-- Required work --
In the copy, include all of the listing exactly and none of its pictures.

-- Source data --
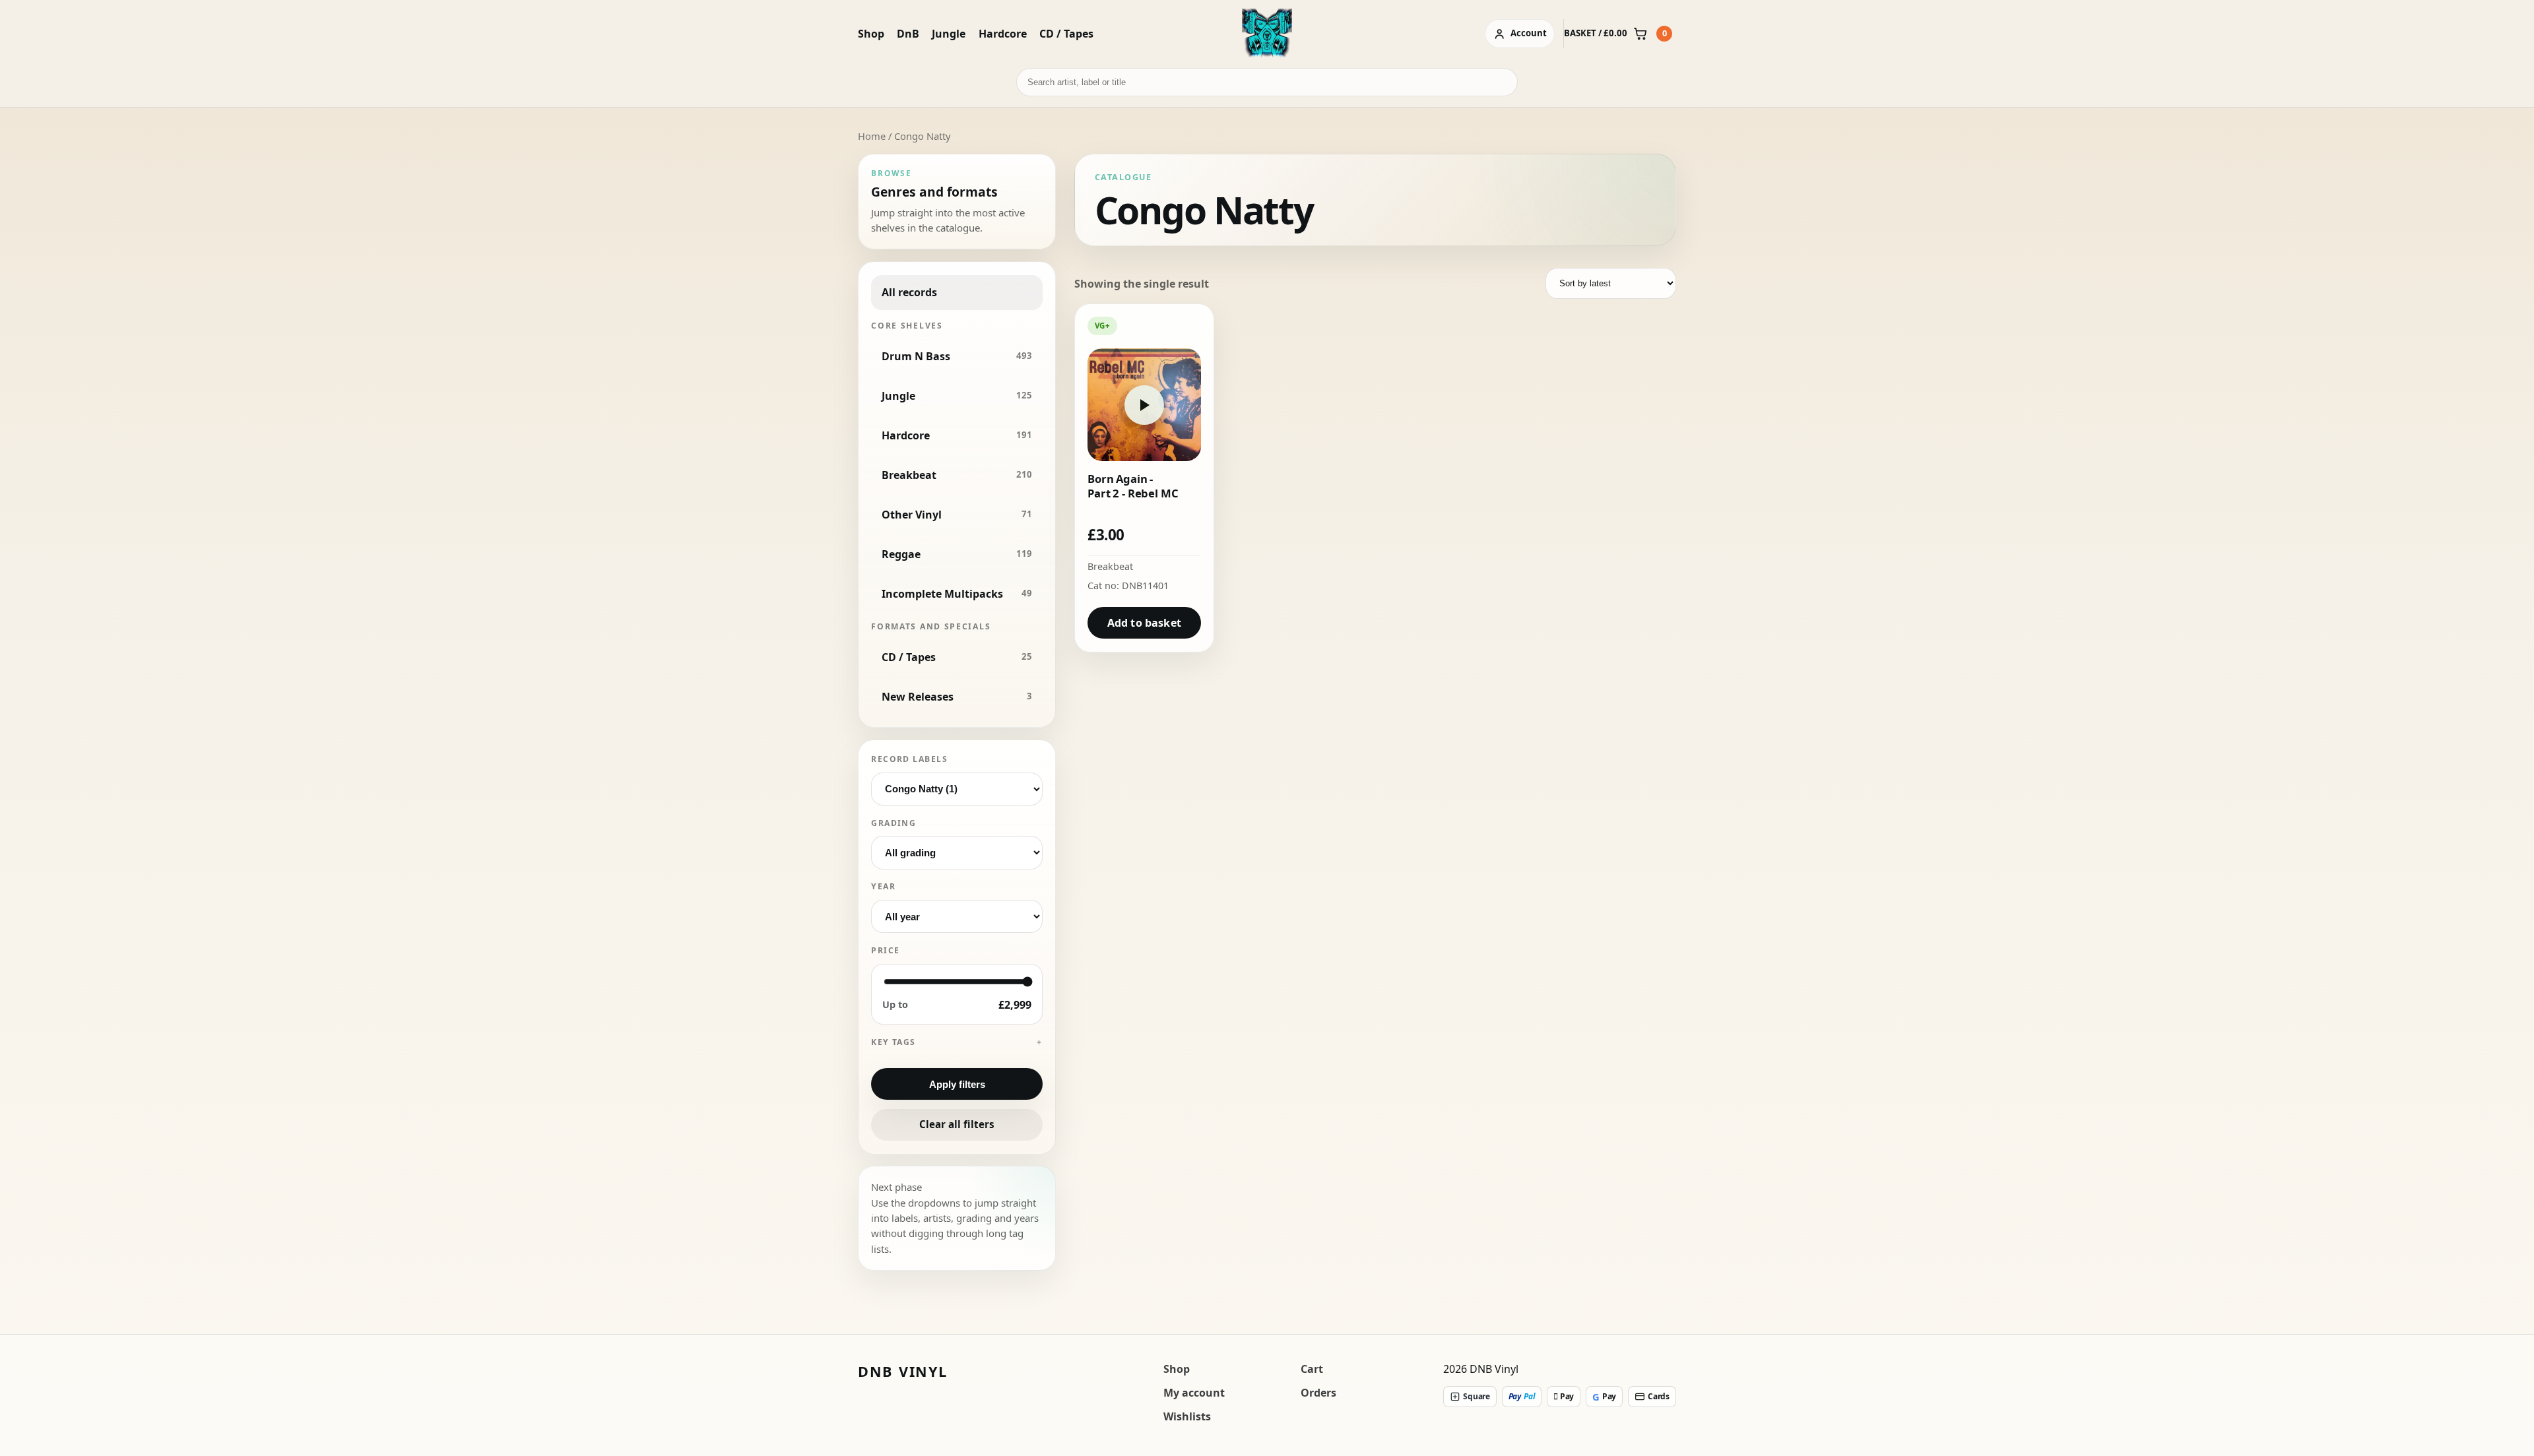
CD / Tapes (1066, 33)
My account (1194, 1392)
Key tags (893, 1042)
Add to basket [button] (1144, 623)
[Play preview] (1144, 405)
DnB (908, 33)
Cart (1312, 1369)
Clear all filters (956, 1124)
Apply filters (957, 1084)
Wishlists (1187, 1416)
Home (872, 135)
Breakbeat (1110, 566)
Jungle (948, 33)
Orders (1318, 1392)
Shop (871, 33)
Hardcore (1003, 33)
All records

-- Written answer --
CD / Tapes (1066, 33)
My account (1194, 1392)
Key tags (893, 1042)
Add to basket [button] (1144, 623)
[Play preview] (1144, 405)
DnB (908, 33)
Cart (1312, 1369)
Clear all filters (956, 1124)
Apply filters (957, 1084)
Wishlists (1187, 1416)
Home (872, 135)
Breakbeat (1110, 566)
Jungle (948, 33)
Orders (1318, 1392)
Shop (871, 33)
Hardcore (1003, 33)
All records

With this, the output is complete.